= Task set =
A – According to the news report on National Bank of Greece's restructuring, why will the bank reduce its holding in Finansbank? Answer in one to three sentences.
B – Continue the news report on National Bank of Greece's restructuring from its last sentence.

= Quoted passage =
<<<<
(Updates with EU approval of Piraeus Bank restructuring in final paragraph)
ATHENS, July 23 National Bank of Greece (NBG) will proceed with a restructuring which includes reducing its stake in Turkey's Finansbank, after the European Commission approved the plan on Wednesday.
NBG was one of Greece's big four banks that were rescued with state aid during the country's debt crisis. The European Commission then reviewed NBG's business plan to see if it was in line with EU state aid rules.
"The measures already implemented and those envisaged in the future will enable the bank to fully restore its long-term viability, while limiting the distortions of competition brought about by the state aid granted," the Commission said on Wednesday.
NBG, majority owned by Greece's bank rescue fund HFSF which was funded with 50 billion euros from the country's bailout, has begun to implement salary cuts, branch closures and other cost-cutting moves, including an early retirement plan.
The restructuring plan also envisages NBG cutting its holding in its Turkish subsidiary Finansbank to strengthen its capital position. NBG has almost full control of Finansbank and will keep a majority stake.
Finansbank has been a steady cash cow for NBG. The Greek bank's first quarter profits were higher than expected, helped in part by Finansbank, which contributed 63 million euros or 35 percent of the group's net earnings.
>>>>
= Information given =
<<<<
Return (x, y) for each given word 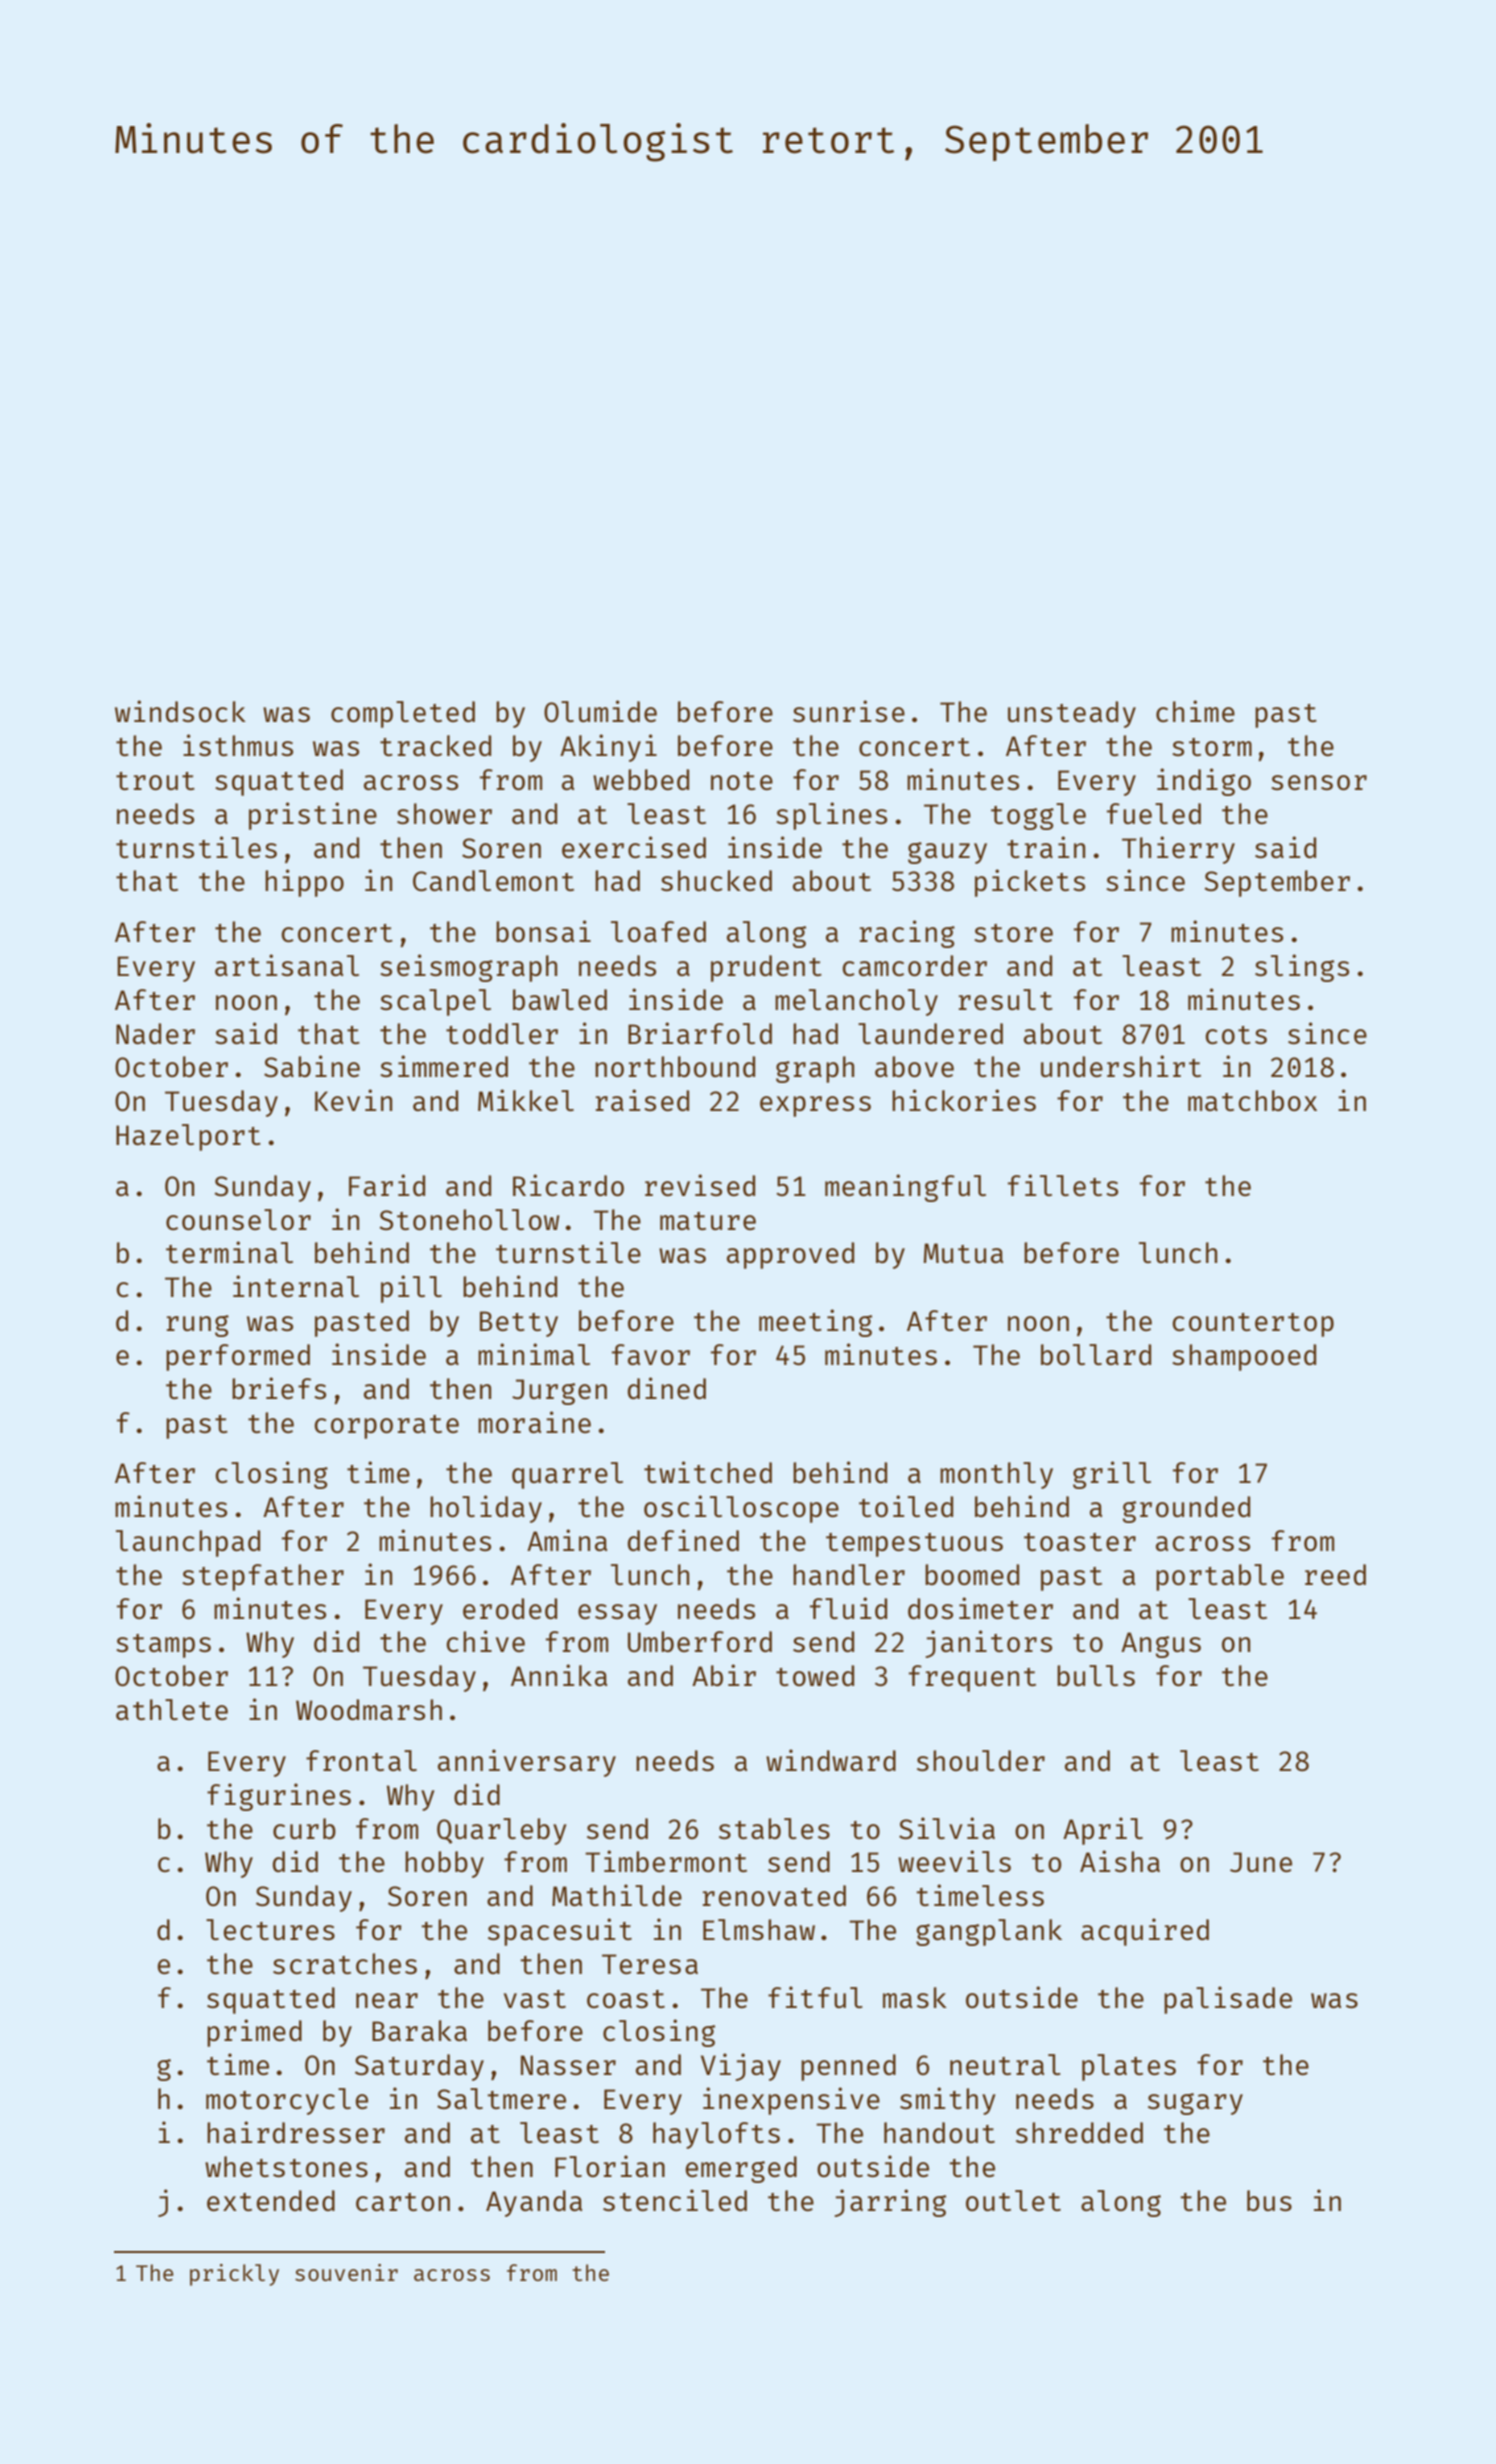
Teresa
>>>>
<<<<
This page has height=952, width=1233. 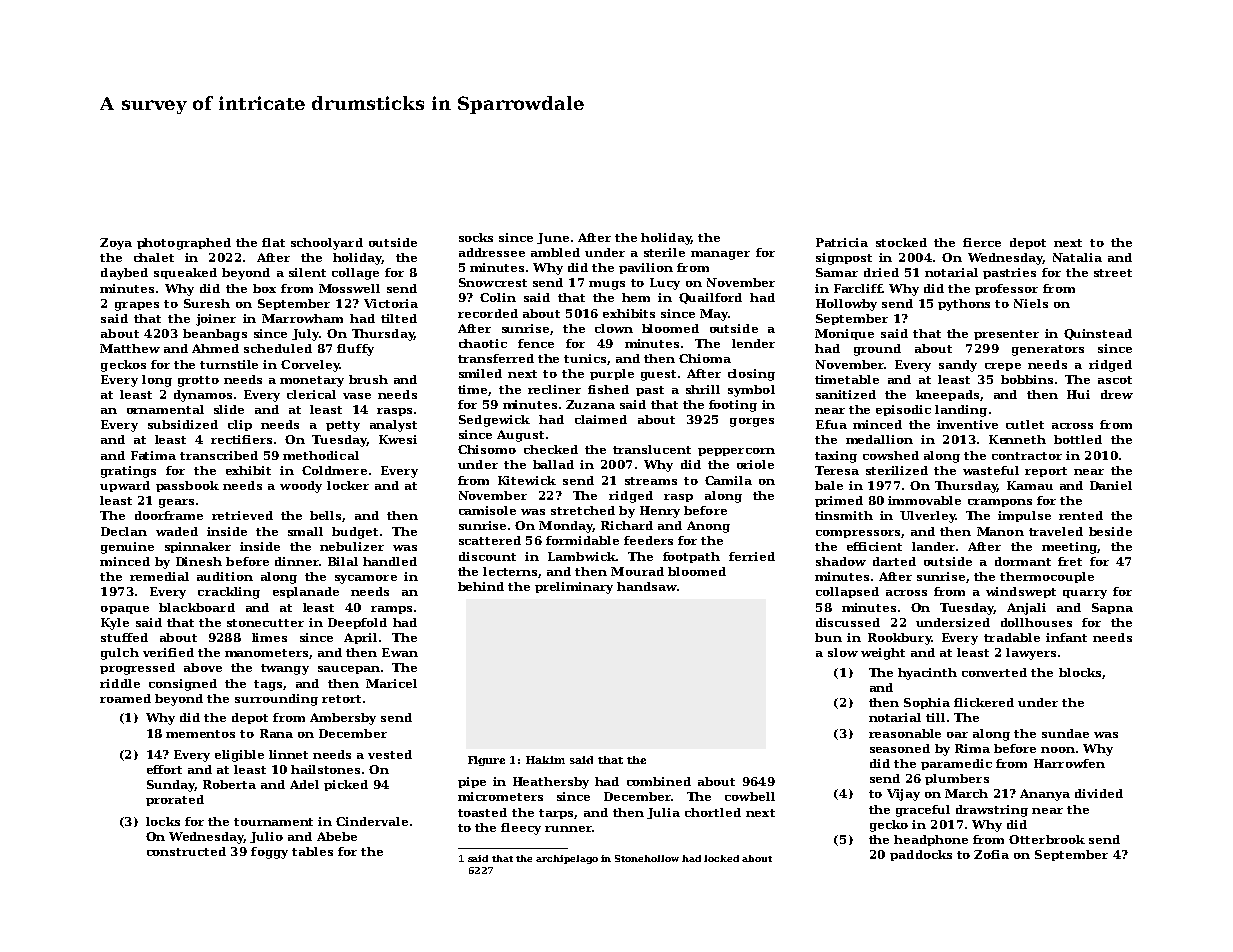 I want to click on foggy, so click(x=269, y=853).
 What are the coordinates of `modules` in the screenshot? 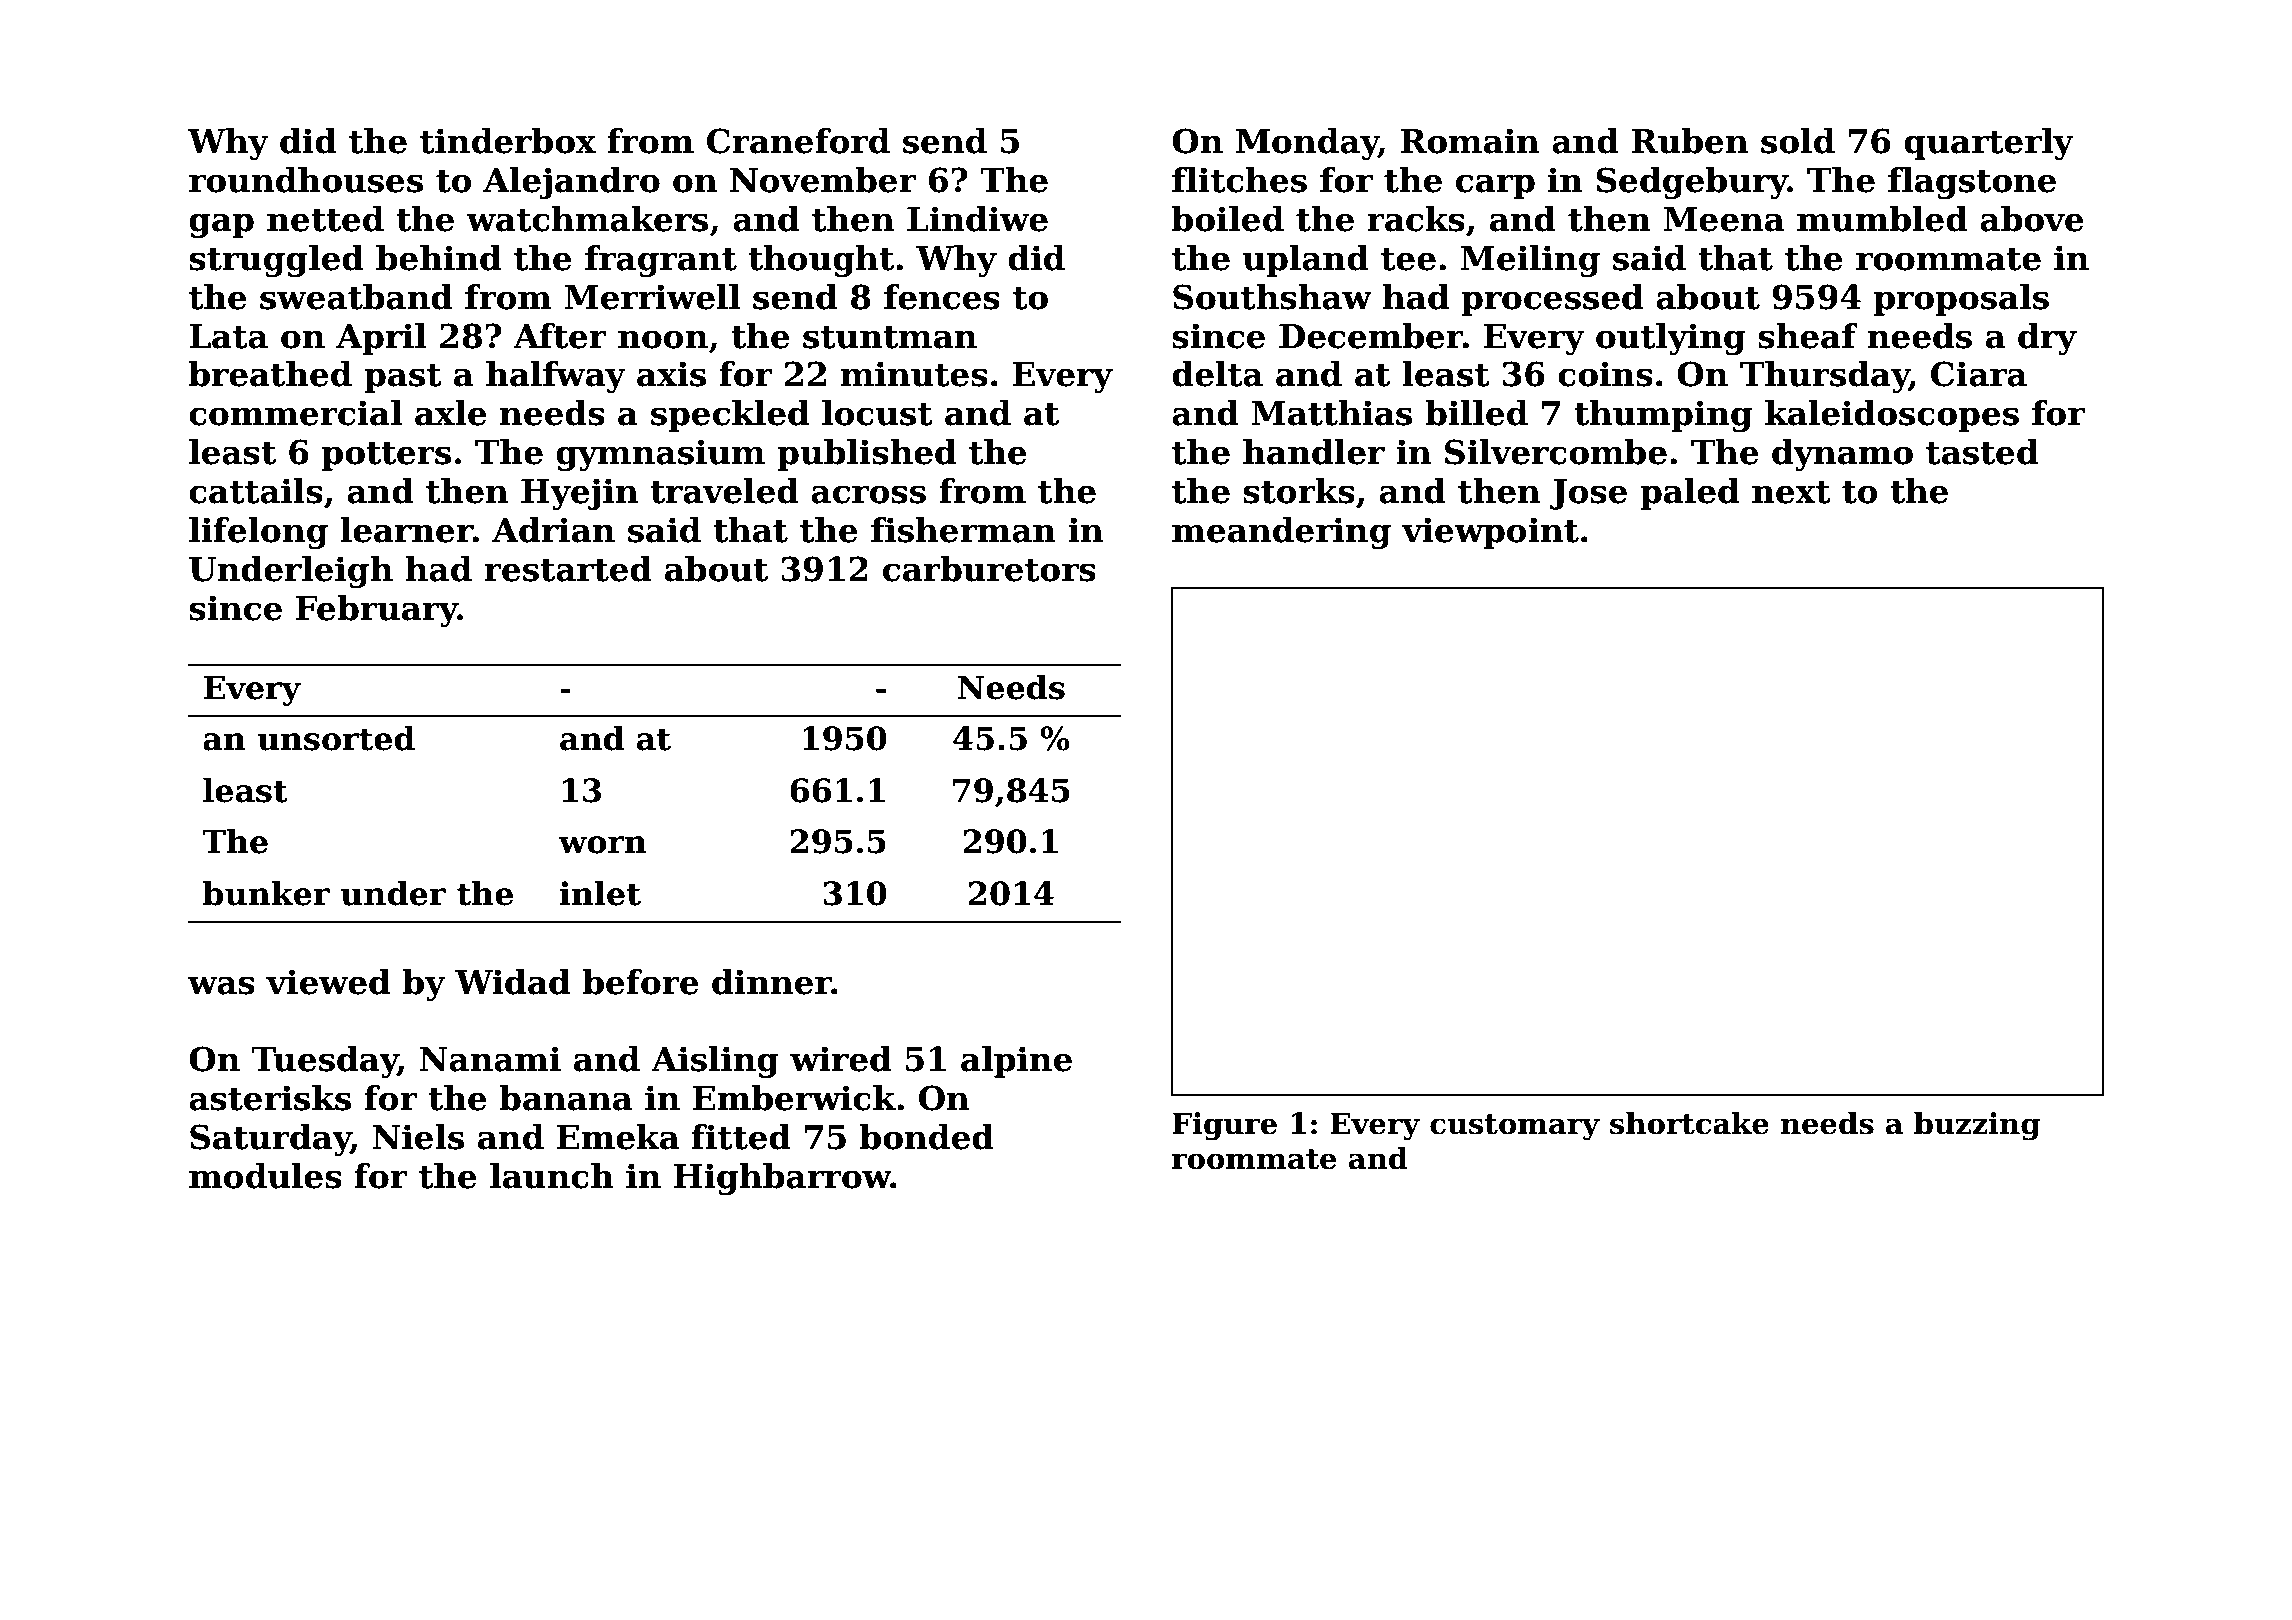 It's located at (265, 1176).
>>>>
= Final results =
A – Under the restructuring plan, NBG will reduce its holding in its Turkish subsidiary Finansbank to strengthen its capital position. It will still keep a majority stake.

B –
The Commission also said that a relatively limited downsizing of NBG would be enough to limit any distortions to competition and did not ask the group to shrink its Greek banking activities.
It said NBG shareholders and subordinated debt holders had contributed significantly to reducing the amount of state capital aid that was injected, having taken part in capital raising by the bank.
"The injected state aid did not bail out historical shareholders who have been almost completely diluted," the Commission said.
The Commission also approved on Wednesday the restructuring plan of Piraeus Bank, the country's second-biggest lender by assets after NBG, Piraeus said in a statement. (Reporting by George Georgiopoulos; Editing by Jane Merriman and Elaine Hardcastle)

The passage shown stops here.